Direttamente dal ritiro di Jena (in Germania), dove sta nascendo la nuova Sampdoria, che affronterà il campionato di Serie B 2024-25, il Direttore Sportivo blucerchiato Pietro Accardi ha parlato dalle colonne de Il Secolo XIX-Genova, tracciando un bilancio anche sul mercato, dopo anche il via libera ai tesseramenti: "Ho trovato un gruppo che si sta formando, sempre più unito. Con valori alti e sono contento di quello che sto vedendo. Ma è un punto di partenza, c’è tanto da fare".
Andando quindi al mercato: "Perché parlavo spesso di cessioni? Dovevamo fare spazio per le entrate. Mi sono concentrato su quello. L’ho ottenuto con le rescissioni. Siamo ancora in costruzione, anche se abbiamo fatto un po’ di movimenti e l’ossatura si intravede. Ma manca ancora qualcosa: il portiere, un braccetto di sinistra e un elemento davanti. Tutino? L’ho portato già a Empoli, ma non c’è nulla ancora di concreto. La sua volontà può contare? Per come lo conosco, sì. Ma ci sono situazioni contingenti che vanno oltre la volontà individuale. Il Cosenza vuole monetizzare. Noi non abbiamo in testa solo Tutino, cerchiamo di farci trovare pronti perché le trattative possono prendere altre pieghe. Non significa che vai sulla seconda scelta, non esistono prime e seconde, ma solo caratteristiche funzionali alla squadra".

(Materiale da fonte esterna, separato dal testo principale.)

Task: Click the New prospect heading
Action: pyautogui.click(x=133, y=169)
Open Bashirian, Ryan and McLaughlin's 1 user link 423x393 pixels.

Conclude: "In rosa vorremo 25-26 giocatori. Poi ci sono casi di ruoli dove preferiamo tenere uno in più per tutelarci, visti alcuni storici a livello di infortuni. Pedrola, a esempio, ci puntiamo e lo aspettiamo, ma viene da un lungo stop. Più esperti che giovani? Avevamo già dei giovani, abbiamo cercato di strutturare di più l’ossatura chi potesse dargli una mano. Leoni? Se dipendesse da noi vorremmo non venderlo, perché sappiamo che oggi prenderemmo meno. A chi lo vuole abbiamo chiesto di lasciarcelo un anno in prestito e c’è disponibilità. Se poi alzano la posta, dovremo fare riflessioni più profonde. A oggi siamo riusciti però a fare mercato senza cedere il gioiello più richiesto".